0.3.3 Ênfase na cognição como processamento de informações: a marginalização de

Parte da problemática sobre a idealização e a abstração nas ciências da cognição e da linguagem tem a ver com a crença segundo a qual a aprendizagem envolve a captação de informações do meio e, geralmente, o despertar de conhecimentos inatos. Essa longa tradição

do pensamento sobre a cognição, em termos de processos racionais idealizados ou de um cérebro individual isolado, tem como conseqüência exilar a emoção e a história nas margens do que acontece nos processos cognitivos. Além disso, como já apontei, esta visão de cognição separa o indivíduo de seu meio abstraindo-o de tudo o que acontece na contingência de seu fluir histórico e, portanto, emocional e político, num meio interacional específico.

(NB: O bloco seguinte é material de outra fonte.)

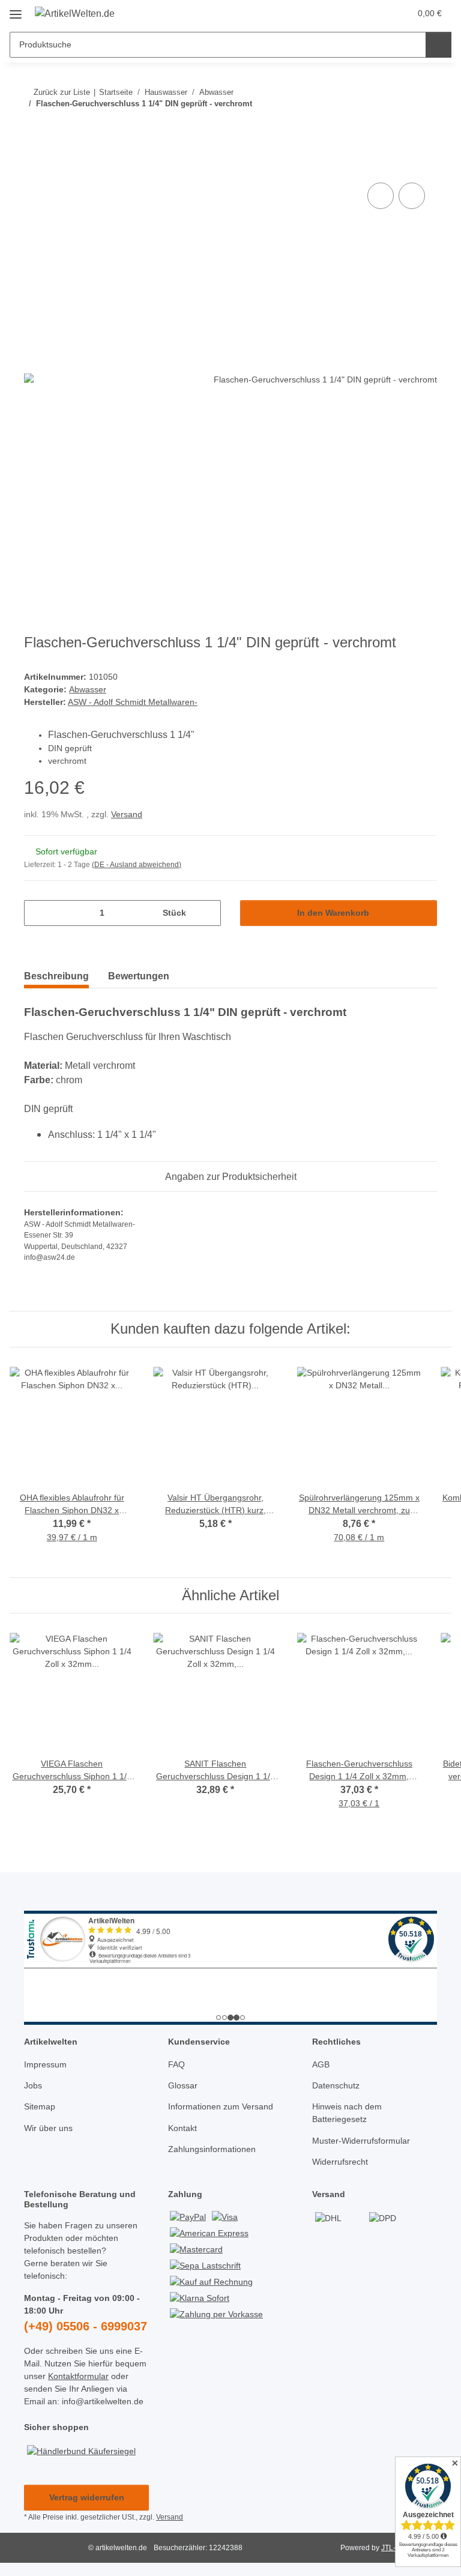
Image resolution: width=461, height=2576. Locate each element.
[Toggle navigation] (16, 9)
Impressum (45, 2064)
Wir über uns (48, 2128)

Nesta visão, os processos de aprendizagem são independentes de qualquer particularidade e peculiaridade contingencial dos aprendizes que os realizam. Assim, argumenta-se que a grande maioria dos aprendizes de línguas deve passar pela mesma seqüência de desenvolvimento, sem diferenças pessoais significativas. Uma vez que todos estão equipados com os mesmos mecanismos para o processamento e armazenamento das informações lingüísticas, postula-se que aprendem de maneira similar, e na mesma seqüência, através de um trajeto fixo universal. Note-se que, não raro, há uma busca do aprendiz universal, da agenda interna de aprendizagem e da proposta pedagógica e instrucional universal, uma espécie de “receita mundial” para o ensino e aprendizagem de uma língua (cf. Holliday, 1994). Não obstante, diferenças individuais podem existir em virtude de fatores como idade, sexo, inteligência, aptidão, personalidade e motivação. Encontramos uma descrição de algumas dessas diferenças em Ellis(1994: 464-467), por exemplo. Mas essas são pouco exploradas na área. Embora a literatura na área de diferenças individuais seja escassa comparando as a abordagens cognitivistas,como argumentam Sawyer e Ranta (2001), para um professor de língua estrangeira é perceptível que os aprendizes diferem em seus processos de aprendizagem, tanto em termos processuais, como em velocidade, efetividade e resultado final de uma situação de aprendizagem. Retomarei esta discussão no primeiro capítulo desta tese.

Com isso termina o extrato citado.